Французская революция заключала в себе не просто истину об общественной жизни, не только "живую веру" в прогресс и другие новоевропейские идеалы. Как сокрушительная критика предшествовавшего исторического опыта, как жестокая историческая самокритика новой цивилизации она вносила в русскую общественную мысль мощное турбулентное начало, ставя порой под вопрос само заимствование европейского опыта и самое принадлежность России к Европе. Неся в себе многообразное историческое знание, революция во Франции одновременно оказывалась могущественным фактором становления исторического сознания российского общества и развития его самосознания.

Подобно Св. Писанию для одних, "сатанинской книге" для других, революционное наследие Франции образовало идейный дискурс, в контексте которого происходила кристаллизация важнейших общественно-политических направлений в дореформенной и особенно в пореформенной России. в жестко конфронтационных дискуссиях на "французскую тему" между отечественными радикалами, либералами, консерваторами воспроизводилась динамика революционной борьбы, "подогревая" формировавшееся национальное сознание и придавая (среди прочих обстоятельств) развитию общественной мысли страны выразительные черты политического экстремизма и идеологической непримиримости. Вместе с тем в этих конфронтациях происходило приспособление заимствованного западноевропейского опыта к реальностям евразиатской империи(15).
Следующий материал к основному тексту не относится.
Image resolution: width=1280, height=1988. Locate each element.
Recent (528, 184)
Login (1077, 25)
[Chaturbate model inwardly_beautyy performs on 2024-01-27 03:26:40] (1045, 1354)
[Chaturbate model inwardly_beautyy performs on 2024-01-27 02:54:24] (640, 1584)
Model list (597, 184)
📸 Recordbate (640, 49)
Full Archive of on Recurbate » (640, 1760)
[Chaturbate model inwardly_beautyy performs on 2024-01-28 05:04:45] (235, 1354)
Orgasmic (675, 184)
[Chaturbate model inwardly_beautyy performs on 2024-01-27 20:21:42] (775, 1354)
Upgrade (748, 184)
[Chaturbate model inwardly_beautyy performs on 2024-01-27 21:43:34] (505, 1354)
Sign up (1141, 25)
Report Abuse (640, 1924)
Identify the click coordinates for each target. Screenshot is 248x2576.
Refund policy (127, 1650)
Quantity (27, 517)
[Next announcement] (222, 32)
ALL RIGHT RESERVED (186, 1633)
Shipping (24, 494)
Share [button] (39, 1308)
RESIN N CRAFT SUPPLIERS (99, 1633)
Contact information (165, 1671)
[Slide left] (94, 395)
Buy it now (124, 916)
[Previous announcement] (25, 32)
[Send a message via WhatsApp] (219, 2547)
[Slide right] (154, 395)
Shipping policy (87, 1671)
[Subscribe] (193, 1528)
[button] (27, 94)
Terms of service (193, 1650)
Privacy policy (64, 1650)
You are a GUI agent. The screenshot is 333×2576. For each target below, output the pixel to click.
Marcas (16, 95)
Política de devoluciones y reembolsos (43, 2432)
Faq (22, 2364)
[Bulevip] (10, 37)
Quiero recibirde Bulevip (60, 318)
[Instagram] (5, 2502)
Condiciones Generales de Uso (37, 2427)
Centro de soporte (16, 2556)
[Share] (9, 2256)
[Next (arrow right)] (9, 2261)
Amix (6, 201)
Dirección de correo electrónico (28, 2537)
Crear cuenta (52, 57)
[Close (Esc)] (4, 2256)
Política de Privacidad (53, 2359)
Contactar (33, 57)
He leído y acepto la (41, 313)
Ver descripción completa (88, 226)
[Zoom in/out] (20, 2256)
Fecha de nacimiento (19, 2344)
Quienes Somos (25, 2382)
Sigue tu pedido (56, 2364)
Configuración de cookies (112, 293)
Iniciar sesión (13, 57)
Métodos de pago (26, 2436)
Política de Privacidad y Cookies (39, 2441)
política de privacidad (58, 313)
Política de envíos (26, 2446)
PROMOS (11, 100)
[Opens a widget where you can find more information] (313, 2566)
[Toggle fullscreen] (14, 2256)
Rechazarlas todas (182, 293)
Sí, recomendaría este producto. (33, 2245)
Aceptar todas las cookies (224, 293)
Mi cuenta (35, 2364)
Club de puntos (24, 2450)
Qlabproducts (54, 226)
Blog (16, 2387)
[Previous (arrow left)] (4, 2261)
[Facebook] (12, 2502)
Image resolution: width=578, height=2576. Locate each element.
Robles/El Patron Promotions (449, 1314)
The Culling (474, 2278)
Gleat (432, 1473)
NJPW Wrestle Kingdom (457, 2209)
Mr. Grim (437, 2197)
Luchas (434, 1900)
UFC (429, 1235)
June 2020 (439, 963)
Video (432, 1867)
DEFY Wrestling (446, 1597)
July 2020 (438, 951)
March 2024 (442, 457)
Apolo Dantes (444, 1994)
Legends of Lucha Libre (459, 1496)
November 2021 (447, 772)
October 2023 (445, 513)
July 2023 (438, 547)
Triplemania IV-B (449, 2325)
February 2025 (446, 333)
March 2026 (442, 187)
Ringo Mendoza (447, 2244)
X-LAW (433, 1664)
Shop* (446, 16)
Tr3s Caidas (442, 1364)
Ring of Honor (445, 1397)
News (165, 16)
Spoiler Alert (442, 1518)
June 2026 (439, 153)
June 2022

Принимая либо отвергая революцию, любой из общественных деятелей-мыслителей России придавал ей то толкование, которое было ориентировано на судьбу страны, а, следовательно, в той или иной мере, обусловлено ее историческим опытом. Отталкиваясь от критической переоценки революционного и постреволюционного опыта Франции, ее почитатели Карамзин и Герцен выступали с обоснованием российской самобытности. Со своей стороны, виднейшие сторонники исключительности не отрицали всемирного масштаба Французской революции(16).

В многостороннем взаимодействии идей и жестком противостоянии общественных сил, на почве критического осмысления революции и постреволюционного развития Франции, в терзаниях выработки собственного представления о будущем российское общество переходило от рецепции к интериоризации чужеземного исторического опыта, которая позволила В.О.Ключевскому констатировать: со времени Французской революции "наша история столько же входит в состав западноевропейской, сколько западноевропейская в состав нашей" (17).

Движущей осью процесса было восприятие связи между революцией XVIII в. и той цивилизацией, которая ассоциируется с наступлением Нового времени (18). Именно эта связь, очевидная в субстанционном аспекте (19), оказалась под сомнением при аксиологическом и, в конечном счете, нравственно-этическом подходе. Соответствие или скорее несоответствие ценностного, цивилизационного содержания революции той борьбе, которая развернулась за утверждение этих ценностей, а затем и ее последствиям, результатам революции сделалось, начиная с Радищева и Карамзина, предметом напряженных и мучительных размышлений.

"Кто более нашего славил преимущества осьмого-надесять века: свет философии, смягчение нравов, тонкость разума и чувства, размножение жизненных удовольствий, всеместное распространение духа общественности, теснейшую и сдружелюбнейшую связь народов, кротость правлений? - писал Карамзин. - ... Конец нашего века почитали мы концом главнейших бедствий человечества и думали, что в нем последует важное, общее соединение теории с практикой, умозрения с деятельностью, что люди, уверясь нравственным образом в изящности законов чистого разума, начнут исполнять их во всей точности... Где теперь сия утешительная система?... Она разрушилась в своем основании!... Где люди, которых мы любили? Где плод наук и мудрости?... Век просвещения, я не узнаю тебя -- в крови и пламени не узнаю тебя - среди убийств и разрушения не узнаю тебя!" (20).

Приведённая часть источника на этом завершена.